Exercise: Nothing but the lines from the start of the records through the line that contains "Open the Bookmarks menu" is to be copied, and each is to be copied exactly.

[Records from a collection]
Start of Block
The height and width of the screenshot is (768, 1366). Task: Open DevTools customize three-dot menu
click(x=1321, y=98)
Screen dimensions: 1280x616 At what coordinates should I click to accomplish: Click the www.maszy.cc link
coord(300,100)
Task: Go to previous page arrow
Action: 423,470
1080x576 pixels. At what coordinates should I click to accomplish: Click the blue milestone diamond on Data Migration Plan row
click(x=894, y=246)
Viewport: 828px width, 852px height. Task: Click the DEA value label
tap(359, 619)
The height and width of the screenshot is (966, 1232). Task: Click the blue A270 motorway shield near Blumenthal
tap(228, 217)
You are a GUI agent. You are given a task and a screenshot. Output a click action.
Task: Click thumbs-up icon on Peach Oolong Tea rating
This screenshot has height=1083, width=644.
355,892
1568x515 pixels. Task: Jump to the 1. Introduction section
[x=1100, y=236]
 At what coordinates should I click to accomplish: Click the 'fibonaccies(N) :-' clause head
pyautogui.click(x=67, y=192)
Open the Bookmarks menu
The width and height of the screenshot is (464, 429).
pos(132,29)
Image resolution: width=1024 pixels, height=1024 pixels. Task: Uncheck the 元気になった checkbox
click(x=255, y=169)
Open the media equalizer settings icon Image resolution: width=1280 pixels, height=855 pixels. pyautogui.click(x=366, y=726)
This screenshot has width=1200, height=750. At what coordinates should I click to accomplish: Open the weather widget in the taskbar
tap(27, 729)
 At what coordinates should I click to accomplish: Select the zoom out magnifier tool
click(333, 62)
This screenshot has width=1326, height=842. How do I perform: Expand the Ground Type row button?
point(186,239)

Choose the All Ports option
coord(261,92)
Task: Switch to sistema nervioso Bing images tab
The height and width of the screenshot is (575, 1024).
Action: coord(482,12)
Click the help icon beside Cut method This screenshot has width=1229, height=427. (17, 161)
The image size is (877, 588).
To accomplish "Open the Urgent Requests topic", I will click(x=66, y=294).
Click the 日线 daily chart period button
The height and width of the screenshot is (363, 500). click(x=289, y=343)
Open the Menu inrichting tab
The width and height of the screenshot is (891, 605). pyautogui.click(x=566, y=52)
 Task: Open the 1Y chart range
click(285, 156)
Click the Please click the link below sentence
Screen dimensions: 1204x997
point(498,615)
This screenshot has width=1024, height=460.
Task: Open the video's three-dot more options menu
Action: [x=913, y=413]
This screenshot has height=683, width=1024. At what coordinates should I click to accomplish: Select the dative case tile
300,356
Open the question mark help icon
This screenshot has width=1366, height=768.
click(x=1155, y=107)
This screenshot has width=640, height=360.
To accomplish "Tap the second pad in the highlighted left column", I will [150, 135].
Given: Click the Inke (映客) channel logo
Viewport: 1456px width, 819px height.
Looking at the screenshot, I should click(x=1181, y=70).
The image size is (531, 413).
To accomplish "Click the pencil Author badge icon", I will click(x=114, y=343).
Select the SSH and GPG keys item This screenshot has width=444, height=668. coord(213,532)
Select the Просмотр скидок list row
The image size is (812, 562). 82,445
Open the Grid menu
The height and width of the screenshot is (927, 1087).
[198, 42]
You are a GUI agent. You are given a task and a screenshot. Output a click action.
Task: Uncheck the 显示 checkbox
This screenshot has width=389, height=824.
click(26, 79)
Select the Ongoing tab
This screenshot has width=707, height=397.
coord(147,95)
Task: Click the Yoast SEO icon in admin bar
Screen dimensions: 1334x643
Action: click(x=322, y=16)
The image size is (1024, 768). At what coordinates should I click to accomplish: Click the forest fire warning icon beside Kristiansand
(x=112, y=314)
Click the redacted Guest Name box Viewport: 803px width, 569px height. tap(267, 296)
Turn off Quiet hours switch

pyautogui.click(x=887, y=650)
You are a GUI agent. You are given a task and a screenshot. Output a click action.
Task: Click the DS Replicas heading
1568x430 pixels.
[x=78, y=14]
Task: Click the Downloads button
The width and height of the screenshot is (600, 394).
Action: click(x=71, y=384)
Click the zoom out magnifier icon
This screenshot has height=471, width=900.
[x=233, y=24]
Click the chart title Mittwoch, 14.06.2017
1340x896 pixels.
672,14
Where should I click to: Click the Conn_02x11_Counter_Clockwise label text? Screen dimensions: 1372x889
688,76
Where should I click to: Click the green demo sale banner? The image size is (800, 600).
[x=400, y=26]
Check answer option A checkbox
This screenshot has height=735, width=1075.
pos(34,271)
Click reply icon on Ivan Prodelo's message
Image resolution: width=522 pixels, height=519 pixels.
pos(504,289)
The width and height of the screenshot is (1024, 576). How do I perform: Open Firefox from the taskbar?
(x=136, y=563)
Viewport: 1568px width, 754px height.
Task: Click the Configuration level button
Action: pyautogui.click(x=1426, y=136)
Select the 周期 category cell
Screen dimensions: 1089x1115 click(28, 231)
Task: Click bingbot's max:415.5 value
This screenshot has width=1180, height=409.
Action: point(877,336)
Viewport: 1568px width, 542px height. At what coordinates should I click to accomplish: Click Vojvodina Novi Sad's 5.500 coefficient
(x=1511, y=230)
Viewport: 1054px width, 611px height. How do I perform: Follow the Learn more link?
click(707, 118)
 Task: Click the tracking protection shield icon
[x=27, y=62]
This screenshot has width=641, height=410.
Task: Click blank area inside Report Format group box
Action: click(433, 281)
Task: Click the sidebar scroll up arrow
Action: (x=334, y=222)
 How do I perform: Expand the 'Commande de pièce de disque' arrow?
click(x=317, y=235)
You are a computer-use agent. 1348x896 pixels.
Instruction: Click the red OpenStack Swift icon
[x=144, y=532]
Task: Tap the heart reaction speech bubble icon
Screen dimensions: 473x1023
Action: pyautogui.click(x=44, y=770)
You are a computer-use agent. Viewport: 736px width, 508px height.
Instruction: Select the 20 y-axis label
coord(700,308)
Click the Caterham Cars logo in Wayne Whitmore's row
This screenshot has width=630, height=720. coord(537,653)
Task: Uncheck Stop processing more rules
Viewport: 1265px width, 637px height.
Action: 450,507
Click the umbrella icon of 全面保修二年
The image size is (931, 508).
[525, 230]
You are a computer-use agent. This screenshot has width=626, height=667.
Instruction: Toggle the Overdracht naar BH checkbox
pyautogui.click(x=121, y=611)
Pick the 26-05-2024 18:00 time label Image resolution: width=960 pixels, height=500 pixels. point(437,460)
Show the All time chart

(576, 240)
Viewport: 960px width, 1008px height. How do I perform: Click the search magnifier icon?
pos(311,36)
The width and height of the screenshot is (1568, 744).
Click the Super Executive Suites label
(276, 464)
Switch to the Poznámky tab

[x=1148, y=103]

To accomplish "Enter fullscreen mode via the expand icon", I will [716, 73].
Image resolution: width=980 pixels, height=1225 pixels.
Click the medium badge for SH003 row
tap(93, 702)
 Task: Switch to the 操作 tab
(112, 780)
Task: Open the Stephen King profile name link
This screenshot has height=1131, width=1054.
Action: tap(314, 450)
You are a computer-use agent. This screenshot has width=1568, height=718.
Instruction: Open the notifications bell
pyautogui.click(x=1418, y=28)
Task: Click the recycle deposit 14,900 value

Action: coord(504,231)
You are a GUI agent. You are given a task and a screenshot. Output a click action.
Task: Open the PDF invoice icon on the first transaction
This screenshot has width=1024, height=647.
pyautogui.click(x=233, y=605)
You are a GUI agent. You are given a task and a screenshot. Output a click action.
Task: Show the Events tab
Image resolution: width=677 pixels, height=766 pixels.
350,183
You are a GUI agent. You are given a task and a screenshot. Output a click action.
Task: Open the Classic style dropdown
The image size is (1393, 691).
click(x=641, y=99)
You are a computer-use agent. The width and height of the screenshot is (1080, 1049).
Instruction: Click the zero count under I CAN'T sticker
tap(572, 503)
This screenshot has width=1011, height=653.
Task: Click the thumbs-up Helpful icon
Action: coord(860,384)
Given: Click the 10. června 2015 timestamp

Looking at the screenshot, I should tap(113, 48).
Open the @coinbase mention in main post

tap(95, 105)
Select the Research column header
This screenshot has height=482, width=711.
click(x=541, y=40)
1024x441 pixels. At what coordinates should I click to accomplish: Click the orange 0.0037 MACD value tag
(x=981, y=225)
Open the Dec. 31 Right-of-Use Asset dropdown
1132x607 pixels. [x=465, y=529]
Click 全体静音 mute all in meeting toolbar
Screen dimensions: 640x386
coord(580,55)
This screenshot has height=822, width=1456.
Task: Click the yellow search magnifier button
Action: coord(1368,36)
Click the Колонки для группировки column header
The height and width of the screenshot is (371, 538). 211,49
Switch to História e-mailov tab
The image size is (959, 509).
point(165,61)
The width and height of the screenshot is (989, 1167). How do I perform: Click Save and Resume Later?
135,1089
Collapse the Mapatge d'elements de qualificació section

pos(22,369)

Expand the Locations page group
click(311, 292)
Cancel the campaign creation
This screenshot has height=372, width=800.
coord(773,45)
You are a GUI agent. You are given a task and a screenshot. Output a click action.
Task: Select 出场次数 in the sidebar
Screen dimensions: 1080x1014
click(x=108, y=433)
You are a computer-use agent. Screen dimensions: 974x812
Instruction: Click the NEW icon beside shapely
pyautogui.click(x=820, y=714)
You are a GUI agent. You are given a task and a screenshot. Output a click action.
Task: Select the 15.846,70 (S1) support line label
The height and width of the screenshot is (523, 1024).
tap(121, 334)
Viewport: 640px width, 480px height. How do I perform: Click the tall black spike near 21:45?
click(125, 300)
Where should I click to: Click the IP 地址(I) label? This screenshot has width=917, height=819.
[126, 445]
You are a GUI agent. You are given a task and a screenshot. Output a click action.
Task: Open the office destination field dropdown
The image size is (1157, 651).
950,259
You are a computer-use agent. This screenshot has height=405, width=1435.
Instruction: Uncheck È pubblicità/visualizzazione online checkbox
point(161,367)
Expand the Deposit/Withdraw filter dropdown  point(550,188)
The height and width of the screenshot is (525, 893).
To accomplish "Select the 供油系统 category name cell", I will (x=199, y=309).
End of Block
Answer space:
The height and width of the screenshot is (768, 1366). Task: Open DevTools customize three-dot menu
click(x=1321, y=98)
Screen dimensions: 1280x616 At what coordinates should I click to accomplish: Click the www.maszy.cc link
coord(300,100)
Task: Go to previous page arrow
Action: 423,470
1080x576 pixels. At what coordinates should I click to accomplish: Click the blue milestone diamond on Data Migration Plan row
click(x=894, y=246)
Viewport: 828px width, 852px height. Task: Click the DEA value label
tap(359, 619)
The height and width of the screenshot is (966, 1232). Task: Click the blue A270 motorway shield near Blumenthal
tap(228, 217)
You are a GUI agent. You are given a task and a screenshot. Output a click action.
Task: Click thumbs-up icon on Peach Oolong Tea rating
This screenshot has height=1083, width=644.
355,892
1568x515 pixels. Task: Jump to the 1. Introduction section
[x=1100, y=236]
 At what coordinates should I click to accomplish: Click the 'fibonaccies(N) :-' clause head
pyautogui.click(x=67, y=192)
Open the Bookmarks menu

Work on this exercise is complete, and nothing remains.